Documents you can use to prove your residency
You can use the following documents as proof of UK residency. You must provide one photographic document for identity purposes, and an additional document as proof of your address.
Identity proof includes:
- A current signed passport
- Biometric residence permit – issued by the Home Office
- Valid UK photo-card driving licence
- EU or Swiss national identity photo card
- Application registration card (ARC)
- Valid armed forces or police photographic identity card
Proof of address documents must contain your current address and be less than six months old. This includes:
- A recent original utility bill such as gas, electric, water or landline telephone. (We do not accept mobile phone bills.)

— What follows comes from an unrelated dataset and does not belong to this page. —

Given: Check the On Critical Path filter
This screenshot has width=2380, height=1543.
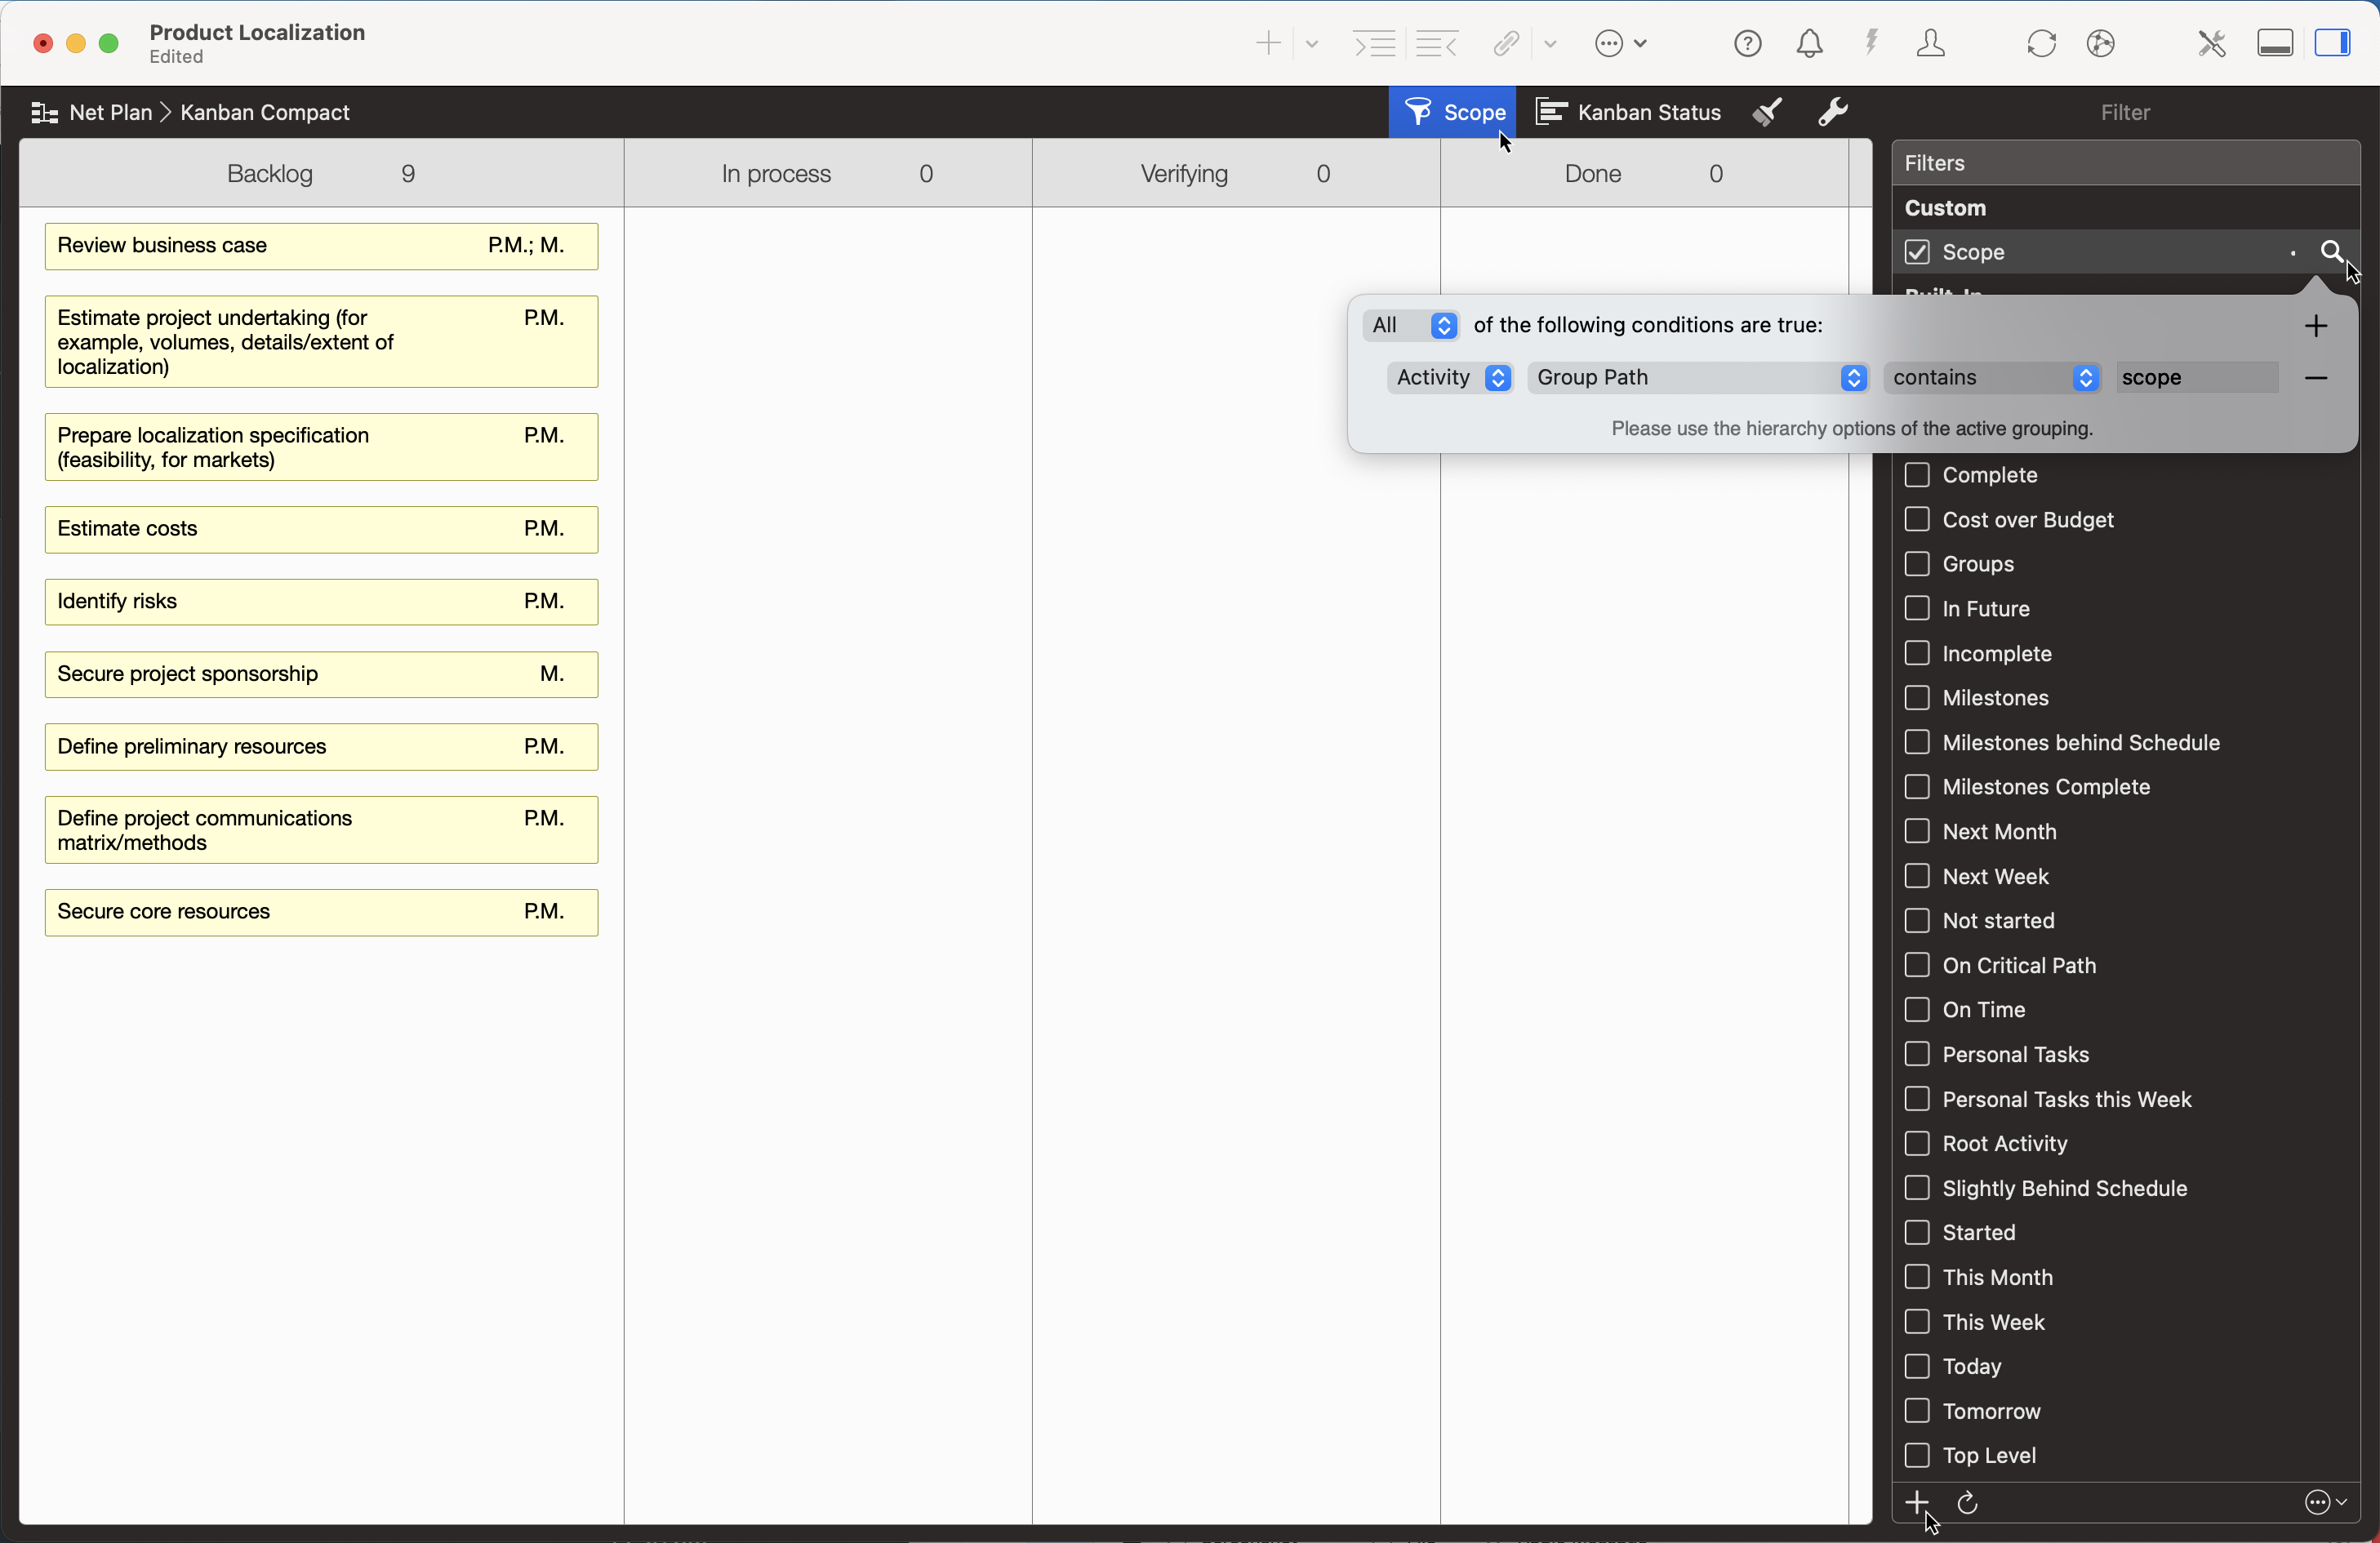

- Council tax bill for the current year
- Recent original mortgage statement from a recognised lender
- Current council house or housing association tenancy agreement, or rent book
- Notification letter from the Department for Work and Pensions confirming your National Insurance number, entitlement to benefits or state pension
If you live in the European Economic Area (EEA) countries or Switzerland
If you need treatment during your visit to the UK, you’ll need to show your European Health Insurance Card (EHIC). You’ll need to get a Provisional Replacement Certificate (PRC) if you do not have an EHIC card. A PRC will provide the same cover as an EHIC until you return home.
If you do not have either of these documents, and cannot demonstrate that you’re exempt from charges, you’ll need to pay for your treatment. You can recover the costs from your healthcare abroad team when you return home.
How can I get a PRC?
It’s your responsibility to apply for a PRC and provide it the hospital. To apply for a PRC contact your country’s issuing authority. You can find their contact details on the European Commission website.
If you don’t pay
If you fail to pay for necessary NHS treatment, you may not be allowed to remain in the UK. Any future applications for UK entry may also be denied. The Home Office may receive necessary, non-medical information via the Department of Health and Social Care for this purpose.
Which NHS services are free to everyone?
Some services or treatments carried out in an NHS hospital are free to everyone. These include:
- Family planning services
- Treatment of most infectious diseases, including sexually transmitted infections (STIs)
- Emergency Department services up to the point you’re admitted as an inpatient or given an outpatient appointment – This means that you’ll need to pay for emergency treatment elsewhere in the hospital or urgent treatment after admission.